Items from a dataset
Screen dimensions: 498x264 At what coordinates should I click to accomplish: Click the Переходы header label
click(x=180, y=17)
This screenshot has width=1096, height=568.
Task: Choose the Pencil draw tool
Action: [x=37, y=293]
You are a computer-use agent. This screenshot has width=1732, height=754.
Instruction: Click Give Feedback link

Request | Reproduce the listing above, substituting "Display size" for every occurrence of "Screen dimensions" and leaving everything else unchanged.

Result for this exercise |
Display size: 498x264 At what coordinates should I click to accomplish: Click the Переходы header label
click(x=180, y=17)
This screenshot has width=1096, height=568.
Task: Choose the Pencil draw tool
Action: [x=37, y=293]
You are a computer-use agent. This screenshot has width=1732, height=754.
Instruction: Click Give Feedback link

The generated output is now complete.